Wednesday, July 18, 2007

Leadiing Your Leaders

Wayne Hale is the head of the Space Shuttle program, and recently distributed a memo discussing (with a wink in his eye) the disconnect between those actually doing the work, their middle managers and the top leadership.

It's applicable to most technical organizations. There are the guys in the trenches who are the experts on what they do. The middle managers used to be technical but are now distracted by budgets, schedules, and endless paperwork. They mostly understand what their people tell them, and with this partial understanding they decide what information goes up the chain to upper management. Upper management may have been technical at some point in the distant past, but now spend their time with "vision" and thinking Deep Thoughts about strategic plans.

Wayne makes some suggestions about how to "lead your leaders" into making the right decisions. For example, he writes
"Banish the words "We just don't know" from your vocabulary. When you say those words you empower the dumb upper level managers to make the decision based on their inadequate understanding of the problem and on other factors (like cost and schedule). Do you really think the guy at the end of the table that just came from the budget meeting is a better expert than you are on your gizmo? No."

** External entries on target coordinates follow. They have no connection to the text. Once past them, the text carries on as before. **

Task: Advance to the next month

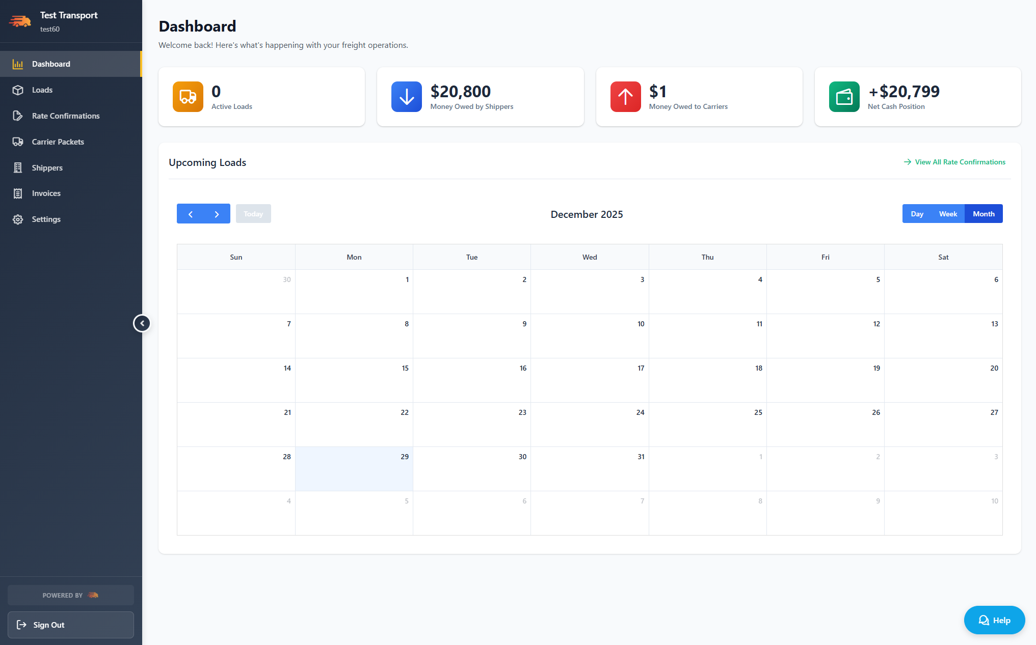Action: coord(216,213)
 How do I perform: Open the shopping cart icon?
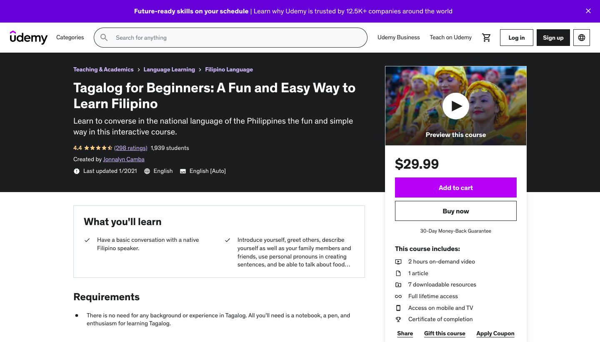click(486, 38)
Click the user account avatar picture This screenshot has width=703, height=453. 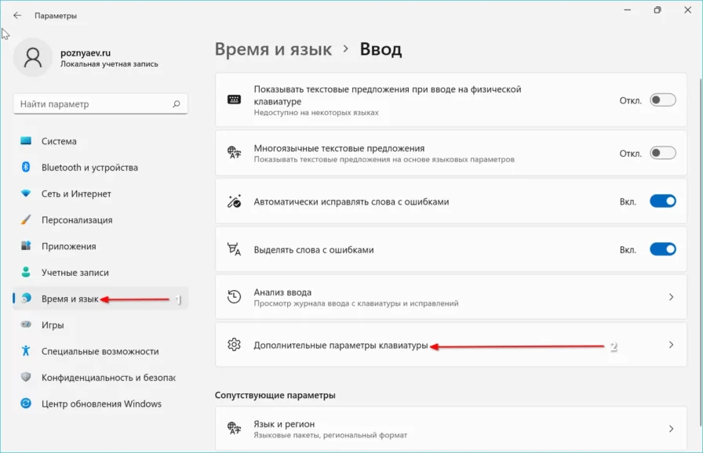pos(34,57)
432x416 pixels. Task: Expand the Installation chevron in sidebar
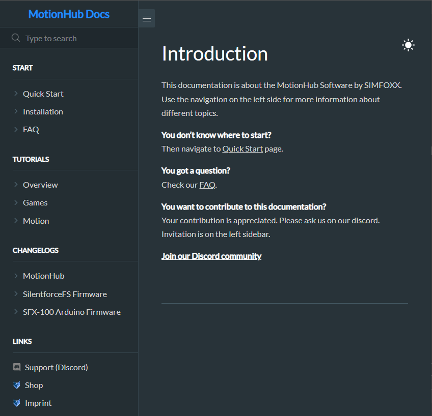pyautogui.click(x=16, y=111)
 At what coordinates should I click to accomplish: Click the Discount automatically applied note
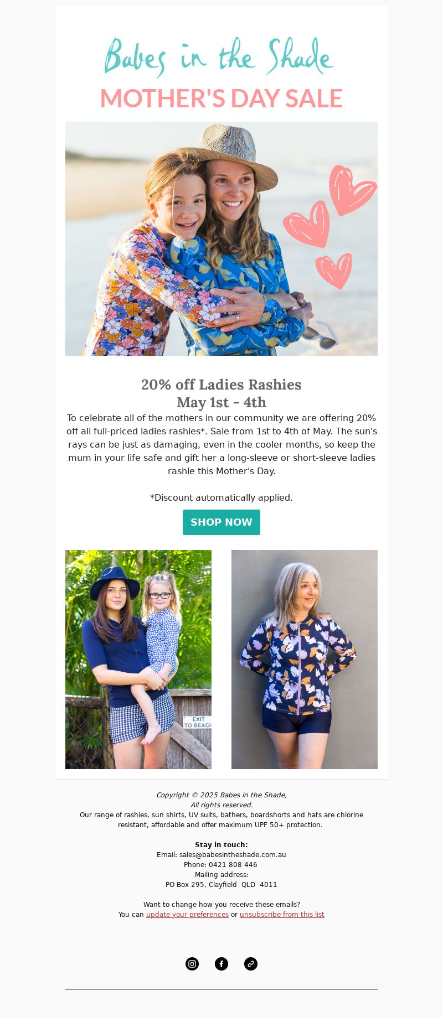pos(222,497)
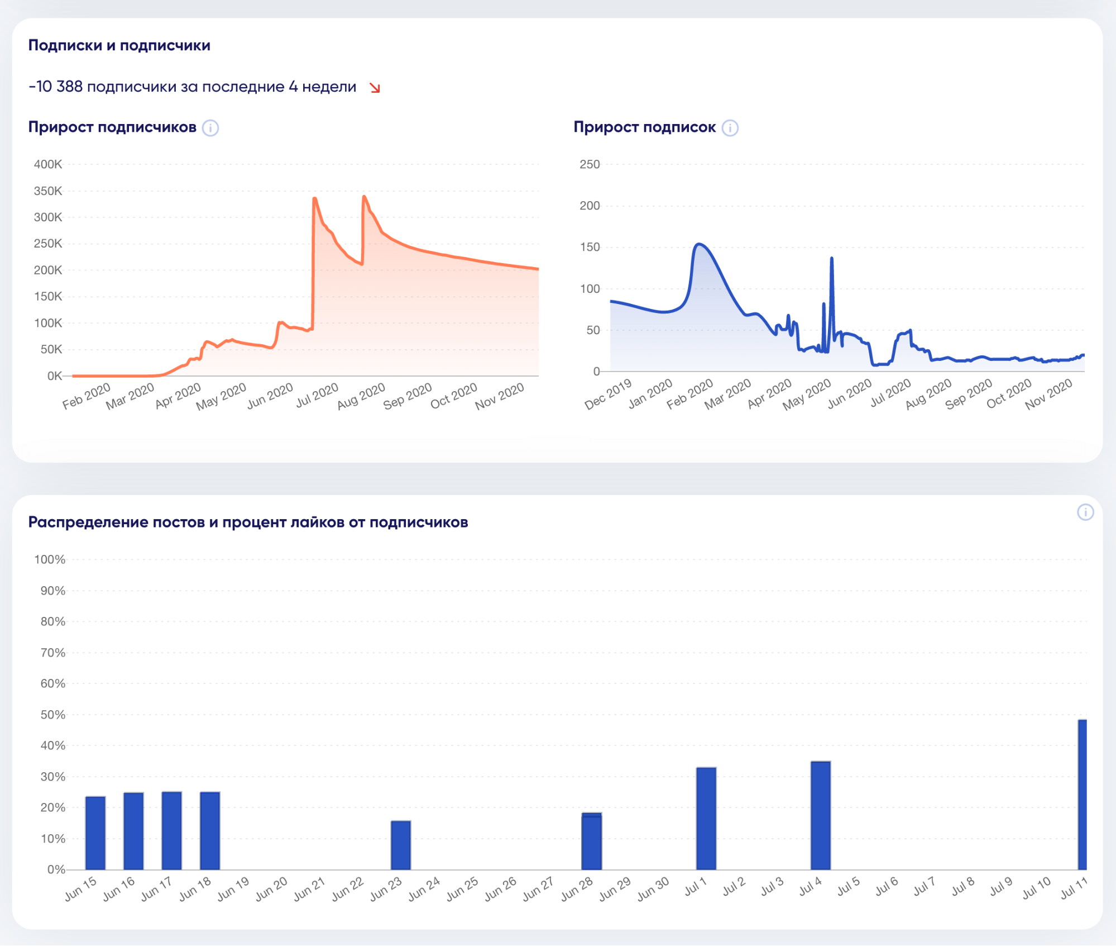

And there's this pearl of wisdom:
Remember to explain the problem. Even though you have been working on a problem as your primary effort for the last year, your leadership may have heard about this once in a briefing a decade ago and now they are basically clueless. Pretend that you are talking to your daughter's 5th grade class. Explain how your complicated gizmo works. Do not use acronyms if possible. Define your terms. Put it in context. If you think I'm kidding, you would be mistaken. Assume your leader has no idea what you do, who you work for, what your gizmo does. That is a good place to start.

Now, think about this for a second. Here we have the head of the Shuttle program telling his engineers to talk to NASA top management as if they were 5th graders.

Good advice for any technologically driven organization!